In 2004, all four single volumes of Fruit Baskets were reviewed very favourably on this site and as years went by, it became harder for me to find these single volumes that were rated so highly. Eight years later and MVM have kindly reacquired the license and released the full series box-set; the question is: has it stood the test of time?
Some may be surprised to know that this is my first time going into Fruit Baskets. I knew about the popularity of both the anime and manga but I never really investigated what the series is about; at first, I thought it was going to be a typical shoujo romantic comedy and while that statement is kind of true, it turned out to be different from what I was expecting.
We are introduced to Tohru Honda, who has been living in a tent in the middle of the forest since her mother died in an accident; her grandfather’s house is currently being renovated and she doesn’t want to trouble her friends to stay over at their places, neither does she want to trouble her grandfather. While on her way to school, she spots an old-fashioned house nearby and a bunch of little animal figurines from the Chinese Zodiac, and then notices that one of her classmates, Yuki Sohma, is living there with his older cousin, the writer Shigure Sohma.

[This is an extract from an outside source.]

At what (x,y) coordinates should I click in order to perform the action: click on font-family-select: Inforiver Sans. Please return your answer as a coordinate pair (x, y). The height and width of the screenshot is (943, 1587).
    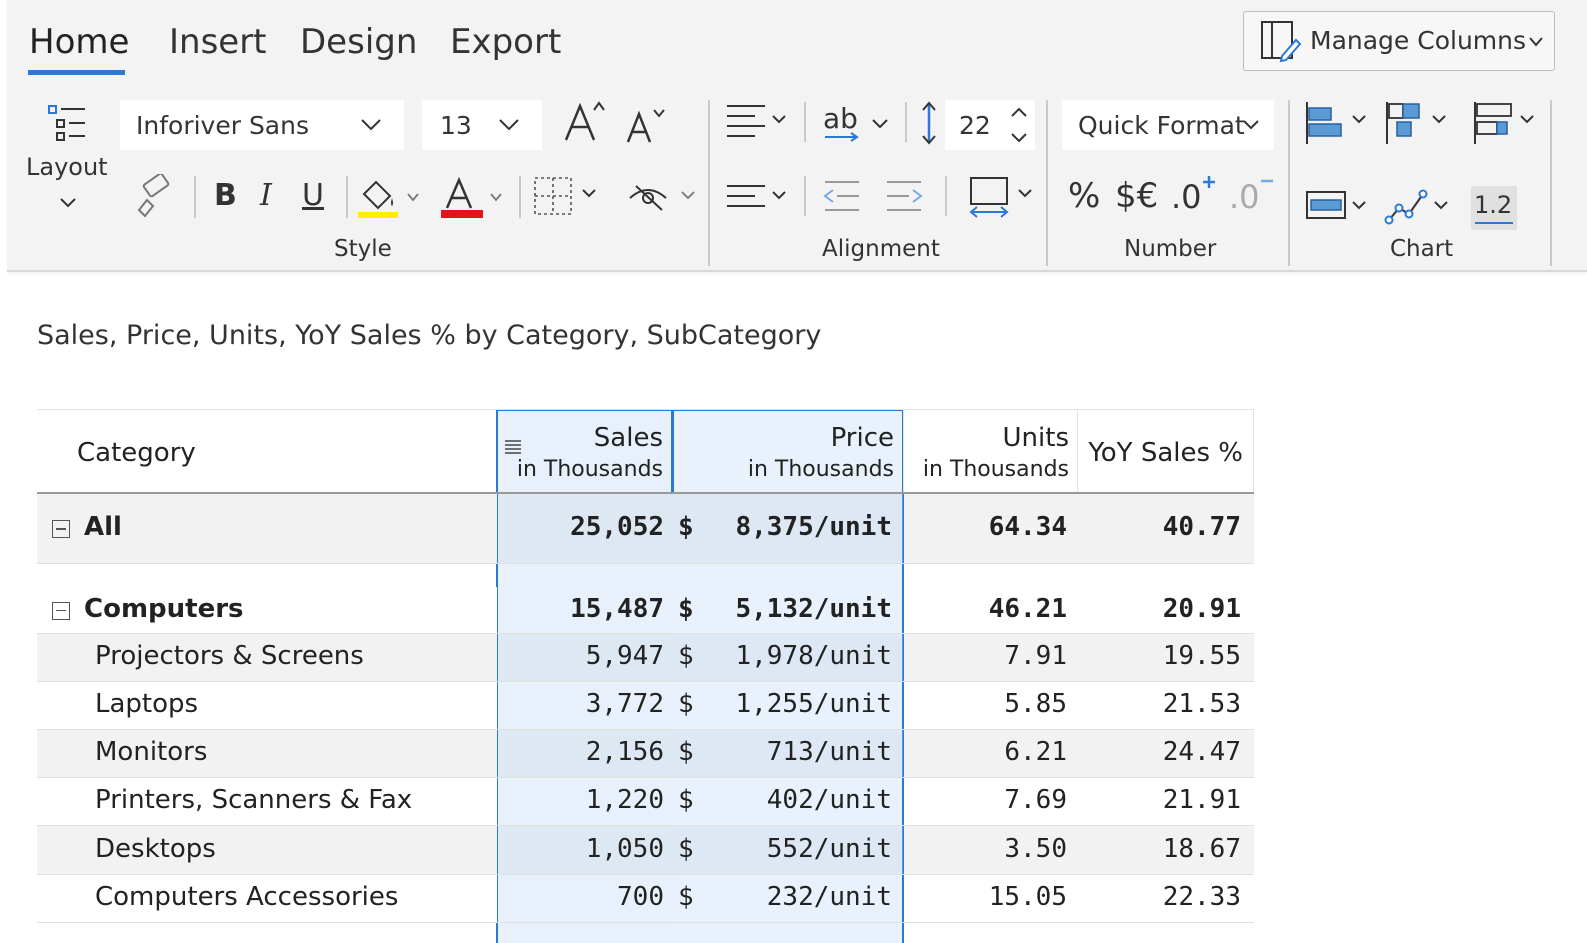
    Looking at the image, I should click on (262, 125).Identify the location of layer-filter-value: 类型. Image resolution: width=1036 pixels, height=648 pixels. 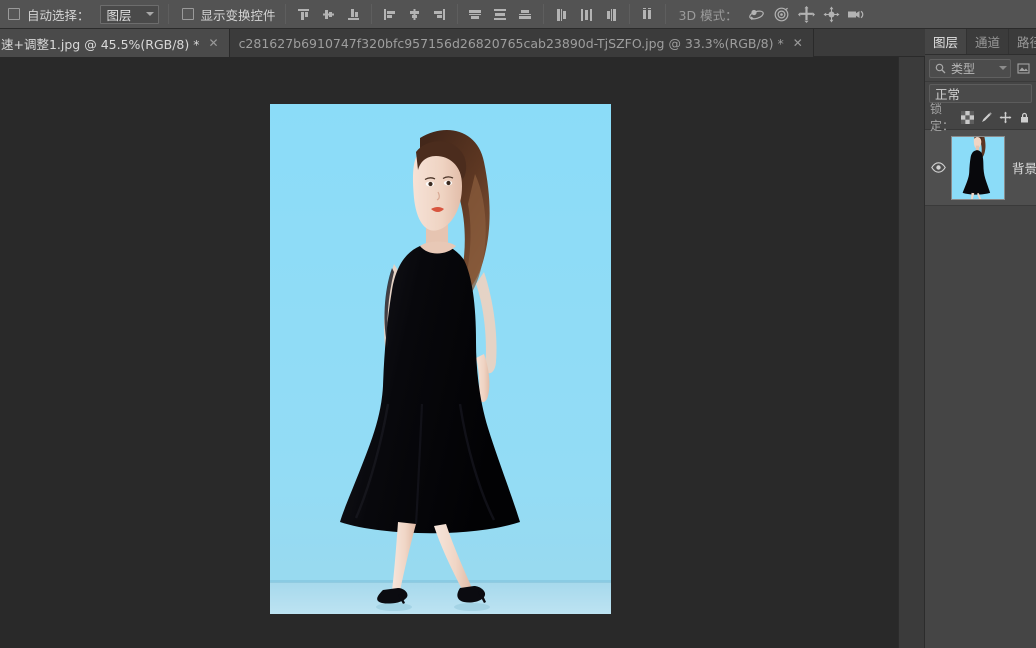
(964, 68).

Yuki walks to school with Tohru where we meet Tohru’s friends and see more of her positive, energetic personality. Later, Yuki and Tohru discuss the tale of the Chinese Zodiac and learn that Tohru admires the cat for being the loner, the one excluded from the story. Once school is over and she finishes her night job, Yuki and Shigure find out about her situation and offer her a room in their house on condition that she works as their housekeeper if she accepts, which she does. It’s not until the introduction of Kyo Sohma where Tohru finds out that Yuki (Rat), Shigure (Dog) and Kyo (Cat) are part of the Zodiac curse and change to their animal form when they are either hugged by a human or are under immense stress.
Tohru is a bit of a klutz but is kind, cheerful and hard-working enough to be likeable (although talking to her mom’s picture in most of the episodes can make her seem a little weird.) Yuki has a quiet personality and is very attractive, even having an obsessed school fan-club, in complete contrast to Kyo, who is hot-headed and anti-social. The relationships between these three characters are one of the main focuses of Fruit Baskets. Yuki and Kyo have never gotten along with each other, even when they were young, and it’s because of Tohru that both male main characters start to slowly change (even if their rivalry doesn’t).
The series uses Tohru to introduce us to the rest of the Sohma family (who all have their individual Zodiac animal form.) Most of them appear, giving them the natural development which is needed, but some are given one episode in which they tell Tohru their back-story and talking with her helps to solve their troubles. This device felt rushed and repetitive as the final episodes came around. Still, I liked most of the supporting cast, and it’s largely thanks to the English and Japanese dubs that bring a lot of energy and fun to Fruit Baskets. One of my favourite characters was Yuki’s flamboyant older brother Ayame, who injects a lot of humour into his scenes; his past with his brother was interesting as well.
A few gripes: there were a couple of episodes that focused on the Yuki fan-club that I really didn’t like (I found everyone in this club unlikeable and their antics pointless.) And the ending felt a bit lacking as well after a good dramatic build-up.
For a series that was made ten years ago, the animation still holds up very well, the character designs suit everyone’s personalities, and even though there are some strange animation choices (like unneeded static effects) there’s nothing that really spoiled my enjoyment.
In the English dub the opening and ending are sung in English; both are sweet and relaxing to listen to but the opening animation and the closing credits tend to be boring to watch.
Fruit Basket is littered with extras on each disc; not only are you getting the regular textless openings, but character profiles, Eyecatch galleries on the episodes, an interview with director Akitaro Daichi, a ‘behind the scenes’ look at Studio DEEN’s production before the anime TV broadcast (which might interest people on how anime was being made back 10 years ago) and some segments called Fruit Basket Rooms, which are basically interviews with some of the Japanese dub cast.
I’m glad that I finally got to watch Fruit Baskets; it’s got enough good characters and drama to suck me in to watch it all and with the large amount of extras, it’s worth a purchase.